組み込みソフトウェアの開発で必要となるメモリの知識について
はじめに
組み込みソフトウェアのプログラマ向けにメモリの特性についてまとめました。 プログラムから観るとメモリはただのアドレスにしか過ぎませんが、特性を理解しプログラミングに役立てて頂ければと思います。
メモリの種類
揮発性メモリ
- 電源を切るとデータが失われる。
- RAM(Random Access Memory)と言う。
- 自由に読み書きできる。メモリマップドI/Oであれば特定のアドレスに対して直接読み書きできる。
DRAM(Dynamic RAM)
├─ SDR-SDRAM(Single Data Rate-Synchronous DRAM)*SDRAMのこと
└─ DDR-SDRAM(Double Data Rate-DRAM)
SRAM(Static RAM)
不揮発性メモリ
- 電源を切ってもデータは失われない
- ROM(Read Only Memory)と言う、、、が今は当たり前のように書き込みもできる。

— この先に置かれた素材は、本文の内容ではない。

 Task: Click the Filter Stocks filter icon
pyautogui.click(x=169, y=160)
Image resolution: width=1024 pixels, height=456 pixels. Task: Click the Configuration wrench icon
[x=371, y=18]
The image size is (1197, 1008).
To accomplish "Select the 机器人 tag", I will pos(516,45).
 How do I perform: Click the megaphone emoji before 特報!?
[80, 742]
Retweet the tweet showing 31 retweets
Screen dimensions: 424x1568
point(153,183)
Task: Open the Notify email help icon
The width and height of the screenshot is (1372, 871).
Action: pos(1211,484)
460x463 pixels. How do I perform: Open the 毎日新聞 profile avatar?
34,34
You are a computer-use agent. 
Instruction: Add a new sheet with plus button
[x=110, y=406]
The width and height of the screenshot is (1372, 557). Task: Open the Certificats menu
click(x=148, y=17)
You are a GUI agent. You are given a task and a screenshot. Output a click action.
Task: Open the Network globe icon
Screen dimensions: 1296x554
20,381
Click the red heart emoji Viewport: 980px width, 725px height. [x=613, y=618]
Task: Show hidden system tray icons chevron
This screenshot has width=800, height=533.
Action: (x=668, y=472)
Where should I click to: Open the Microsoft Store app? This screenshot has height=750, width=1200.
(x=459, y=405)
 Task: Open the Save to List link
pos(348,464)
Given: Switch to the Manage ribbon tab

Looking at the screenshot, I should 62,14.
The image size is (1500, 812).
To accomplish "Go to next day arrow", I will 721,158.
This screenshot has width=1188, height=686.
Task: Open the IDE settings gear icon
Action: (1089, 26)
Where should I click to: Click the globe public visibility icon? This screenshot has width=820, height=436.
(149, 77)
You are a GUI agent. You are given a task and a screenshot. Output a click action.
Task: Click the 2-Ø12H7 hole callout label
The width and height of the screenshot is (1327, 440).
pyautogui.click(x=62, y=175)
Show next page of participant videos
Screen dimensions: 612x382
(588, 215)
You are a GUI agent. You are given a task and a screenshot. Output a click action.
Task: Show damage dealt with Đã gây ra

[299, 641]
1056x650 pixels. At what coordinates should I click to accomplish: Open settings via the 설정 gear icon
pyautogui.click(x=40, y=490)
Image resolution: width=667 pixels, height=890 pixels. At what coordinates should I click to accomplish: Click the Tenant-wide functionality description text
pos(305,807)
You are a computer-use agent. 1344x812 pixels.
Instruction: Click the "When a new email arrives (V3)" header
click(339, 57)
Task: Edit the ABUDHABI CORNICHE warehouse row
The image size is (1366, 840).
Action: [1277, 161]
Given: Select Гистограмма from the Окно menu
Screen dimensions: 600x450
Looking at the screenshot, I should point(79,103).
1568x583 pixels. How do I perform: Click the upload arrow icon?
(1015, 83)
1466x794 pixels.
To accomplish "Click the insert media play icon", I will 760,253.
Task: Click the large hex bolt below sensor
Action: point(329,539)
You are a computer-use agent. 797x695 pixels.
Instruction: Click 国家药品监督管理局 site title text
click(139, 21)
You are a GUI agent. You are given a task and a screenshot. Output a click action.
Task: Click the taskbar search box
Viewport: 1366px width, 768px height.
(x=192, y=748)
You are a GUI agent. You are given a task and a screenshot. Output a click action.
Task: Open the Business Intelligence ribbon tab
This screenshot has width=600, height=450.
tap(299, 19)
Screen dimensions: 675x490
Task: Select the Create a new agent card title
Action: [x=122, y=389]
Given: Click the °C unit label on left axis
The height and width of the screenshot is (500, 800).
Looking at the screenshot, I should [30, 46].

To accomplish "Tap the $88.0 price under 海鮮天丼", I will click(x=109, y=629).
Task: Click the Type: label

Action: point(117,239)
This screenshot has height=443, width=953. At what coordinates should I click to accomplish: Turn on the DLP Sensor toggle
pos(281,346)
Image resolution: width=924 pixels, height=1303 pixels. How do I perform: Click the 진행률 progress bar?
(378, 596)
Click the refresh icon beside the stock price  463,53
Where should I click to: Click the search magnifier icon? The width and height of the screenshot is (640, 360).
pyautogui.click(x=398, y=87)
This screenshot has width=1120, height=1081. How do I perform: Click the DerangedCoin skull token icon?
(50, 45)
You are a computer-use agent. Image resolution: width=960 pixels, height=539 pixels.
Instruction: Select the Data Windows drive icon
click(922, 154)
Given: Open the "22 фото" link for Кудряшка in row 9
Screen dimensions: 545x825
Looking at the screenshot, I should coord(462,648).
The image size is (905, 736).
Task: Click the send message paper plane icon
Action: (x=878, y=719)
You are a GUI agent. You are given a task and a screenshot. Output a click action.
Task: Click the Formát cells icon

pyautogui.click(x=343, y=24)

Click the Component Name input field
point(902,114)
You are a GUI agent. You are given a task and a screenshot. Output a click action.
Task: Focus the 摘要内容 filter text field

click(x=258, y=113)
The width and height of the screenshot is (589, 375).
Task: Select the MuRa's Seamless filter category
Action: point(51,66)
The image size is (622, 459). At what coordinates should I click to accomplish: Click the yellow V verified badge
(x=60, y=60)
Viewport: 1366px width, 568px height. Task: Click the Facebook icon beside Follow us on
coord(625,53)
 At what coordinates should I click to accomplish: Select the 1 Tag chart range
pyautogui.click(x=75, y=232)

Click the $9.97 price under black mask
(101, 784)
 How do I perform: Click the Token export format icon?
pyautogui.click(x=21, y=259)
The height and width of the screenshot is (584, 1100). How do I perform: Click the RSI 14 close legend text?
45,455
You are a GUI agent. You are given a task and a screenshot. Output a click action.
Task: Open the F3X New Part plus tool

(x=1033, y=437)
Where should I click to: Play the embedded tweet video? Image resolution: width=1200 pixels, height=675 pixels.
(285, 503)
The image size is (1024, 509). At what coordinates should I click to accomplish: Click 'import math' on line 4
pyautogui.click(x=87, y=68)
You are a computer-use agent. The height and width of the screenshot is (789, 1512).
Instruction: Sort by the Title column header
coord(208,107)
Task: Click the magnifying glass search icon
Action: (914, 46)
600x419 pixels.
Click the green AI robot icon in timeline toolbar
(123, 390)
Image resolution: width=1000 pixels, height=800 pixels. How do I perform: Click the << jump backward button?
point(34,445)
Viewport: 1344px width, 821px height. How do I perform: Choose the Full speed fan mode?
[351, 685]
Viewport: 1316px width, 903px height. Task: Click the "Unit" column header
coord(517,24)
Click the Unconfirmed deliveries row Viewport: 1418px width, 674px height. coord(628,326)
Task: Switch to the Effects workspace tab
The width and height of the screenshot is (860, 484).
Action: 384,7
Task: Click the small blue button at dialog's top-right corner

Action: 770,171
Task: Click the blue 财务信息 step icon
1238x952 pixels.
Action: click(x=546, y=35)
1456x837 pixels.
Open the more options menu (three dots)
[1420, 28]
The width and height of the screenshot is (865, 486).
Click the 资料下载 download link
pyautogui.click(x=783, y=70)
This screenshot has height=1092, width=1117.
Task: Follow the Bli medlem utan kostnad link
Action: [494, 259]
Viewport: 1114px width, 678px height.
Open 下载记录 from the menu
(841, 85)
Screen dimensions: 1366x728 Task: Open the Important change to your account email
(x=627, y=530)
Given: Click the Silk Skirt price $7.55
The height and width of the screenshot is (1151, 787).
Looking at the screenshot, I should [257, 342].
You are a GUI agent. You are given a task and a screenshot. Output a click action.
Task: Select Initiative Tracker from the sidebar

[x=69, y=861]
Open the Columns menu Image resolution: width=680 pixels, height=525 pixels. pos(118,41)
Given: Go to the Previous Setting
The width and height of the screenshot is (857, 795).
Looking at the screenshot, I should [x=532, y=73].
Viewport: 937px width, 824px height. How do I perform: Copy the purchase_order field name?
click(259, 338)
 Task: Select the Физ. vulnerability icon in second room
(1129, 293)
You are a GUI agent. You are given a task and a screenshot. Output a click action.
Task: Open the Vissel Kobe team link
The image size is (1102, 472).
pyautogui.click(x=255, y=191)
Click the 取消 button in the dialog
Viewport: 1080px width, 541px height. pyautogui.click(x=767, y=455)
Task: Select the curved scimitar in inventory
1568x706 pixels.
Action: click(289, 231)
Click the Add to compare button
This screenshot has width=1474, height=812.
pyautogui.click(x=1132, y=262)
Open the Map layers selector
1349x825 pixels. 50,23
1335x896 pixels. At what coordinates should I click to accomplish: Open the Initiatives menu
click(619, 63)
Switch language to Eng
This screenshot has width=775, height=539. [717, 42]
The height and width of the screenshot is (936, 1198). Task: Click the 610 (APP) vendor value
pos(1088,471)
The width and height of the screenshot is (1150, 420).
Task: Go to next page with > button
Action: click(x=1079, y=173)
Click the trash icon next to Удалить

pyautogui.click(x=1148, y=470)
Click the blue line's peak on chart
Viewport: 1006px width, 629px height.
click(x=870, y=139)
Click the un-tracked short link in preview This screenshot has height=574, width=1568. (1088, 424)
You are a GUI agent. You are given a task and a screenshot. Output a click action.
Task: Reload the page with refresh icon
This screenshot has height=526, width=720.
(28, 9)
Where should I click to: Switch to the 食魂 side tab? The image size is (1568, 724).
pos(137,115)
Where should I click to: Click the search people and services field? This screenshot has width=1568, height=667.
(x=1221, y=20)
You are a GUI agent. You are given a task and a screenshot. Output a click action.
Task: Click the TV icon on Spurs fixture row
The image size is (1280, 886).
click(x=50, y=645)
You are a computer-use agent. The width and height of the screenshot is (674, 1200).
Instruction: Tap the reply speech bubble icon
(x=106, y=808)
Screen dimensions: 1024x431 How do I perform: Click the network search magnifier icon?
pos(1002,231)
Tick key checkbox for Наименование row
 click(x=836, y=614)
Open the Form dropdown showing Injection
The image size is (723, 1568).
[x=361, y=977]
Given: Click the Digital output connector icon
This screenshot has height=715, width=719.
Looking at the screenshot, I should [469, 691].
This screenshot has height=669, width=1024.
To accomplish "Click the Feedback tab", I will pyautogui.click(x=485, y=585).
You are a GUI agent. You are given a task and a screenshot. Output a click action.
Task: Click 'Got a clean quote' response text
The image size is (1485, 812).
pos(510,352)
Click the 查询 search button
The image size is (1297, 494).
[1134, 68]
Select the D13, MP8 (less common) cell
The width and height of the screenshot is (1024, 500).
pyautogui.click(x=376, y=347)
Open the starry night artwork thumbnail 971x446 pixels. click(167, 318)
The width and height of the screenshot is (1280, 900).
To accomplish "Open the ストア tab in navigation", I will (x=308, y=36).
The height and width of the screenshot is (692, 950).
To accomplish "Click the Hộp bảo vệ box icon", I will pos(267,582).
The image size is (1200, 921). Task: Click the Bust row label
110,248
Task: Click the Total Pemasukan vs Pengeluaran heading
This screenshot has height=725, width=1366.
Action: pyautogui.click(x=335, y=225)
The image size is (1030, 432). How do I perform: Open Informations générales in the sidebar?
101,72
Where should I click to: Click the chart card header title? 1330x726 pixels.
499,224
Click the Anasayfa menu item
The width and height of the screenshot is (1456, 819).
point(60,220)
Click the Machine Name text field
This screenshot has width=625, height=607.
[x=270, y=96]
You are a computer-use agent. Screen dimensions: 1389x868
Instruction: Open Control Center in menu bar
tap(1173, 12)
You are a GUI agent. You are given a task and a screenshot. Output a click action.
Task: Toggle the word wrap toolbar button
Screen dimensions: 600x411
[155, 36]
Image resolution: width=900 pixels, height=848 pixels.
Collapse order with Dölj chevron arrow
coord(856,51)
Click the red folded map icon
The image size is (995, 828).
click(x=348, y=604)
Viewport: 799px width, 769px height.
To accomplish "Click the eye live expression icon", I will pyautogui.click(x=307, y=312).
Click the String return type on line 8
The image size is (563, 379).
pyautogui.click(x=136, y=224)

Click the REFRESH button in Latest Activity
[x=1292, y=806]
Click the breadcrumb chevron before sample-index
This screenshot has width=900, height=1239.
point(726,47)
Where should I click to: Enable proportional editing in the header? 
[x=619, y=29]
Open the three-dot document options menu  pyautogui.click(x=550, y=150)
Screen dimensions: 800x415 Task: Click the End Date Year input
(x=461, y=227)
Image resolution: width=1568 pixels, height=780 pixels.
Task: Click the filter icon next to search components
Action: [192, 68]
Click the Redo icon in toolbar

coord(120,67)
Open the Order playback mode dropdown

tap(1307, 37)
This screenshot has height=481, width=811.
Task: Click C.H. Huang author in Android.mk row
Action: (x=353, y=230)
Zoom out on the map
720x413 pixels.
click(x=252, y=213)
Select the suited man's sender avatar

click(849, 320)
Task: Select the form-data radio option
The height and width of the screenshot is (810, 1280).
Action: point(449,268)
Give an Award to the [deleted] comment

- 読み書きに制限がある。読み書きするにはお作法がありドライバなどがあると便利。
Flash
├─ NAND型フラッシュメモリ
└─ NOR型フラッシュメモリ
EEEPROM(Electrically Erasable and Programmable ROM)
外部メディア
HDD
CD
DVD
SDカード
各メモリの特性
DRAM(Dynamic RAM)
- 一定時間経つと自然放電によりデータが消える。
- データ保持のために、リフレッシュ、プリチャージと呼ばれる操作が必要となる。
- リフレッシュは放電で失った電荷を定期的に再充電するための操作、プリチャージはメモリアクセス時に失った電荷を再充電するための操作。
SDRAM(Synchronous DRAM)
- クロックに同期して高速に制御が可能なDRAM。
- クロック信号の立ち上がりのときのみデータを転送する。
DDR-SDRAM(Double Data Rate-SDRAM)
- メインメモリに使用される。
- クロック信号の立ち上がり、および立ち下がりのタイミングでデータを転送する。
SRAM(Static RAM)
- キャッシュに使用されている。
- 電源が供給されている限りデータは消えない。
- SRAMに小さな電池を配置することで、電源が供給されない間も記憶情報を保持することができる ⇒ 不揮発メモリとして扱うことができる。
NAND型フラッシュメモリ
- SSD(Solid State Drive)で使用されている。
- ページ単位(1KB、2KB、4KB)で読み出し/書き込み、ブロック単位(32ページ、64ページ、128ページ)で消去。
NOR型フラッシュメモリ
- CPU内蔵のフラッシュに使用されている。
- 格納されているプログラムコードをRAMにコピーしなくても直接実行できる。
- バイト単位で読み出し(揮発性メモリと同様にアクセス可能)、バイト単位で書き込み(コマンド必要)、セクタ単位で消去(コマンド必要)。
- 0→1のデータ書き込みを行うことができないため、必ず書き込み対象のセクタをイレーズ(対象領域のデータがすべて0xFFFFとなる)してから書き込む。
EEEPROM(Electrically Erasable and Programmable Read Only Memory)
- バイト単位で消去/読み出し/書き込み。